**提示文**
いま、放電抵抗R6と放電抵抗R7の抵抗値R(100MΩ程度)と、容量性負荷としての静電チャック22の正極性電極25と負極性電極25との間の静電容量C(10〜1000nF程度)の積で表わされる時定数RCを、RC=1秒とすると、変調信号発生回路112の周期は、0.1秒、つまり周波数は10Hz程度に設定され、その変調信号発生回路112の出力波形のデューティー比を50%に設定すれば、消費電力を1/2にすることができる。
したがって、上記高電圧発生部120の汎用タイマーIC3から出力される交流電圧は、低電圧の直流電源2から供給される直流電圧によって直接駆動した場合と比較して、デューティ比に応じて消費電力を低減することが可能となる。そのため、上記高電圧発生装置1では、汎用タイマーIC114の出力端子から出力される変調信号のデューティ比を50%に設定すれば、直流電源2によって直接駆動した場合と比較して消費電力を半分に減少させることができる。
図7は本発明者が実施の形態1に係る高電圧発生装置1を試作し、当該高電圧発生装置1の出力電圧をオシロスコープで観察した場合の波形を示したものである。尚、ここで、高電圧発生部120のタイマーIC3の発振周波数は15.1kHz、制御部のタイマーIC114の発振周波数は13.6Hz、制御部のタイマーIC114のデューティ比は72%(オン状態)、電源電圧は9Vにそれぞれ設定されている。
この図7から明らかなように、制御部110から出力されるコントロール信号130は、スイッチSWがオン状態となった直後から予め定められた時間が経過するまで“ハイ”となっており、出力電圧は、スイッチSWがオン状態となった直後から急激に立ち上がり、約1.8kVまで上昇する。そして、スイッチSWがオン状態となった直後からタイマー回路111によって設定された所定の時間が経過すると、コントロール信号130は、変調信号発生回路112から出力される変調信号となり、出力電圧は、コントロール信号130に応じてオンオフ変調された信号となり、約1.8kV程度の直流高電圧を得ることができる。
また、上記高電圧発生装置1の消費電流と消費電力を測定したところ、立ち上がりの連続運転時と通常の動作時である間欠運転時でそれぞれ92mA/0.80Wと48mA/0.42Wとなり、消費電力を略半減することがわかった。この実施の形態1では、出力電圧を参考例の2倍である約1.8kVに上げることができたにも関わらず、消費電力を大幅に省電力化することができる。なお、高電圧発生装置1の消費電流は、2.2Ω程度のシャント抵抗を直流電源2の正極側と本回路の間に挿入し、電位差をオシロスコープの2つのプローブで観測することによって測定した。

**資料抜粋**
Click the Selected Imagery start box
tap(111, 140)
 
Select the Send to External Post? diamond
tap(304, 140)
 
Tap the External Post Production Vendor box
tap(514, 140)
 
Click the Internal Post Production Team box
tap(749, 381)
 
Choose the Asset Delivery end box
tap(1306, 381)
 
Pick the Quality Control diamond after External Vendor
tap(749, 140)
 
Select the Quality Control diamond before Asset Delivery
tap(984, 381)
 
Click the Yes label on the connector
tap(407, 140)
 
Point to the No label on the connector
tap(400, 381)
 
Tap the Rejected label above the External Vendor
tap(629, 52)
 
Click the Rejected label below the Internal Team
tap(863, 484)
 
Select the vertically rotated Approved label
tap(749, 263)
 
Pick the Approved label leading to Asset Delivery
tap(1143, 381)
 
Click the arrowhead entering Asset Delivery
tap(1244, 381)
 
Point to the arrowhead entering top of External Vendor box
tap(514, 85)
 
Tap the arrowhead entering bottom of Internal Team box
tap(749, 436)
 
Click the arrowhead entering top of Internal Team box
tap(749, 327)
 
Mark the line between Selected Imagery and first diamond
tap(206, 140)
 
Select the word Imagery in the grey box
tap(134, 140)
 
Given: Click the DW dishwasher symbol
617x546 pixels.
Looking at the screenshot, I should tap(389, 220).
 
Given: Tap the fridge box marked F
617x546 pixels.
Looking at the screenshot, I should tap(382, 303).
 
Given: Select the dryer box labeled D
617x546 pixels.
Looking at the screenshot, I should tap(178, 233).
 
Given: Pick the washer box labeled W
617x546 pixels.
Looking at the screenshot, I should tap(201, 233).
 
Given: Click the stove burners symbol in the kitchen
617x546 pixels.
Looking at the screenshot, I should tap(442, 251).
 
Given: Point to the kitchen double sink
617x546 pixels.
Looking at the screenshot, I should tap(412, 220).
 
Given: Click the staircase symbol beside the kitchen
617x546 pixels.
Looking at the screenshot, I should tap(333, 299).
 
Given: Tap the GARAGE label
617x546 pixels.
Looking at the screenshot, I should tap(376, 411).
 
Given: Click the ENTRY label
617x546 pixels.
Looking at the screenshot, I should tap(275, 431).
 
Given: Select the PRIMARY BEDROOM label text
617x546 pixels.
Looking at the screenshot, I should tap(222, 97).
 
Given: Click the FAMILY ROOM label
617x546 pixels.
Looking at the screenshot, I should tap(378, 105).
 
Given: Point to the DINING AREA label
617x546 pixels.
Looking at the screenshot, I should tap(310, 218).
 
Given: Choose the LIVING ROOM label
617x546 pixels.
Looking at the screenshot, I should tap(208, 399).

**課題**
- a) 高電圧発生装置に関する文章のうち、「図7は本発明者が実施の形態1」から始まり「流高電圧を得ることができる。」で終わるまでの部分を、一字も変えずに返してください。
- b) 高電圧発生装置に関する文章で、本発明者が試作した装置の出力電圧を観察した際に設定されていた条件を、項目と値の組ですべて挙げてください。
- c) 高電圧発生装置に関する文章の最後の文の後に続く内容を書いてください。

**想定解答**
- a)
図7は本発明者が実施の形態1に係る高電圧発生装置1を試作し、当該高電圧発生装置1の出力電圧をオシロスコープで観察した場合の波形を示したものである。尚、ここで、高電圧発生部120のタイマーIC3の発振周波数は15.1kHz、制御部のタイマーIC114の発振周波数は13.6Hz、制御部のタイマーIC114のデューティ比は72%(オン状態)、電源電圧は9Vにそれぞれ設定されている。
この図7から明らかなように、制御部110から出力されるコントロール信号130は、スイッチSWがオン状態となった直後から予め定められた時間が経過するまで“ハイ”となっており、出力電圧は、スイッチSWがオン状態となった直後から急激に立ち上がり、約1.8kVまで上昇する。そして、スイッチSWがオン状態となった直後からタイマー回路111によって設定された所定の時間が経過すると、コントロール信号130は、変調信号発生回路112から出力される変調信号となり、出力電圧は、コントロール信号130に応じてオンオフ変調された信号となり、約1.8kV程度の直流高電圧を得ることができる。

- b)
・高電圧発生部120のタイマーIC3の発振周波数：15.1kHz
・制御部のタイマーIC114の発振周波数：13.6Hz
・制御部のタイマーIC114のデューティ比：72%(オン状態)
・電源電圧：9V

- c)
なお、上記参考例に係る高電圧発生装置1では、その出力電圧が約0.9kVであったのに対して、本実施の形態1では、出力電圧が約1.8kVと高くなった理由は、高電圧発生部120の汎用タイマーIC3の発振周波数を実施の形態1の6.5kHから15.1kHに上げたためである。この高電圧発生部120の汎用タイマーIC3の発振周波数を上げたことによって、昇圧率が約17%程度改善し、汎用タイマーIC3の発振周波数が6.5kHであった場合に聞こえていたキーンという発振音も聞こえなくなった。
その他の構成及び作用は、前記参考例と同様であるので、その説明は省略する。
本発明の静電チャックは、所定の基板の処理を行う際に光エネルギーを発する装置であれば、半導体製造プロセスや液晶製造プロセス等で使用される種々の基板処理装置で用いることができる。特に、本発明の静電チャックは外部電源を使用しなくても基板を吸着保持することができることから、例えば基板を吸着させたまま移動や搬送が可能となり、基板処理装置において従来使用されている静電チャックの用途に制限されずに新たな使用態様を生み出す可能性を有する。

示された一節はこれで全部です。